Synopses & Reviews
"Yet, beyond the wild impulsiveness, the chaos, the din, we can make out a life story that is, at bottom, the tortured journey of a single, lonely and turbulent soul who never found, anywhere, a true home in the world, whose very body was a harsh place of exile. For me, this discovery, this recognition, is the point at which the myth for all its grand images, its larger-than-life adventures slips silently into the day-to-day existence of each of us, into our most private moments, our buried secrets." from David Grossman's introduction to Lion's Honey
Israel's most lauded contemporary writer retells the myth of Samson, one of the most tempestuous, charismatic, and colorful characters in the Hebrew Bible. There are few other Bible stories with so much drama and action, narrative fireworks and raw emotion, as we find in the tale of Samson: the battle with the lion; the three hundred burning foxes; the women he bedded and the one woman that he loved; his betrayal by all the women in his life, from his mother to Delilah; and, in the end, his murderous suicide, when he brought the house down on himself and three thousand Philistines.
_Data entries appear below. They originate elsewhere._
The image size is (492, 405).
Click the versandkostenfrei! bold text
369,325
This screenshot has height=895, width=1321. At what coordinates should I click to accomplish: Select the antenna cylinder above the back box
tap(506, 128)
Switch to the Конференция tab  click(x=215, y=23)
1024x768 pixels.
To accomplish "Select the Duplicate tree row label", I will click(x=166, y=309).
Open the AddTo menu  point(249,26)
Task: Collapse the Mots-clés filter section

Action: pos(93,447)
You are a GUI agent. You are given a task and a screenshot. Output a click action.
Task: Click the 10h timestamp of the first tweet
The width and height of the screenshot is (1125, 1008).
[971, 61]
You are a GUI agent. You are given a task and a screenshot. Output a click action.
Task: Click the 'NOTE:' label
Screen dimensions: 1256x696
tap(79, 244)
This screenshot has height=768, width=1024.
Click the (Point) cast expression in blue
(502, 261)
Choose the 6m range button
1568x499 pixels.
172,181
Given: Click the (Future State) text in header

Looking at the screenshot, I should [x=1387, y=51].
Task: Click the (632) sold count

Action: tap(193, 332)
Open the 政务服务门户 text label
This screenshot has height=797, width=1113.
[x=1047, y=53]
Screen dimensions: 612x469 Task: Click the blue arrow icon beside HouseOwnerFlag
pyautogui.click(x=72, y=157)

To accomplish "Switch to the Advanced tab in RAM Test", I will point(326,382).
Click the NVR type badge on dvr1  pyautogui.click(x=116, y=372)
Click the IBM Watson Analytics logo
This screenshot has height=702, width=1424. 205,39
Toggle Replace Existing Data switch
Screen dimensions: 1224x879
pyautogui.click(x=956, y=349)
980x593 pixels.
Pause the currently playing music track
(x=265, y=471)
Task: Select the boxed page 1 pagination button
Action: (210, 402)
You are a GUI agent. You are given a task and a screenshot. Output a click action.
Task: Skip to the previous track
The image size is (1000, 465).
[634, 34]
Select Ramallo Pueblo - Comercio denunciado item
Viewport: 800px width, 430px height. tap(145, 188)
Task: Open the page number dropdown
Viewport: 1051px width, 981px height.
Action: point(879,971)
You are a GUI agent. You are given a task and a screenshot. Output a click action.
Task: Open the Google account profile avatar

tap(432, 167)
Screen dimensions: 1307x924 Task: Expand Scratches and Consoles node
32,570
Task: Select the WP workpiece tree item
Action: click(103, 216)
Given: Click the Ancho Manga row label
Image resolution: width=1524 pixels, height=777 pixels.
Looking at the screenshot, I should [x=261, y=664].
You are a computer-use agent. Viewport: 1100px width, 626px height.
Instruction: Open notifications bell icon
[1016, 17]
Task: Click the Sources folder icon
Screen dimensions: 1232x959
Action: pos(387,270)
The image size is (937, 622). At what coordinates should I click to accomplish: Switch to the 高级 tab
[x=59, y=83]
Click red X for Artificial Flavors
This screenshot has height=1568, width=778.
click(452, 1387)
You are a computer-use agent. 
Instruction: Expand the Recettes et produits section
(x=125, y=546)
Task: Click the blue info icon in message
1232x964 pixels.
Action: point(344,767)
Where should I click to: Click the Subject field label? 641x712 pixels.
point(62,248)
"Samson, the biblical strongman whose strength lay in his long hair, has long been viewed as a hero. Before his birth, an angel told his mother that her child would be consecrated to God and save his people. But his is a strange and tragic story. Only in defeat, after his duplicitous lover Delilah cuts off his tresses and hands him over to his enemies, can he fulfill the prophecy and bring down the Philistine temple, killing himself and his captors. Acclaimed Israeli novelist Grossman (The Body) revisits the story in Canongate's series the Myths. He views Samson as an impulsive, lonely, failed man. Grossman's consideration falls squarely into the Jewish tradition of biblical exegesis, imparting both psychological and literary meaning to the story. His mastery of the Hebrew allows for depths of consideration not available to anyone working with a translation. But his reading of Samson is oddly contradictory: on the one hand, he insists that Samson is a man controlled by outside forces; on the other, that deep psychological needs drive him to self-destructive behavior. In the end, Grossman refuses to entertain the most glaring possibility the myth opens up: that only in his failure can Samson succeed and fulfill his life's mission." Publishers Weekly (Copyright Reed Business Information, Inc.)
"David Grossman is both a fine novelist and a leading Israeli reporter and commentator, but this slim book finds him instead in the role of biblical parser, deconstructing the story of Samson line by line, even word by word." Providence Journal
"His journey takes us to the heart of ourselves, in this millennia-old creation of a man like Oedipus whose tragedy was that his own predestined story was too big for his soul to bear." The Independent (U.K.)
"Some might object to a psychological deconstruction of a story never intended to relate to an individual character, but Grossman's engaging approach is certainly successful in keeping an ancient myth alive." The Metro
"Grossman's approach to the story in Lion's Heart is one of close analysis, textual and psychological. His tone is both informal and didactic, the result both enriching and entertaining." Times Literary Supplement (U.K.)
Israel's most lauded contemporary writer retells the myths of Samson, one of the most tempestuous, charismatic, and colorful characters in the Hebrew bible ... turbulent, raw, and brimming with drama. Part of Canongate's heralded Myths series.
About the Author
David Grossman is one of Israel's leading writers. His award-winning novels include See Under: Love, The Book of Intimate Grammar, and The Zigzag Kid, and two powerful accounts of his encounters with Palestinians, The Yellow Wind and Sleeping on a Wire, as well as a number of children's books and a play.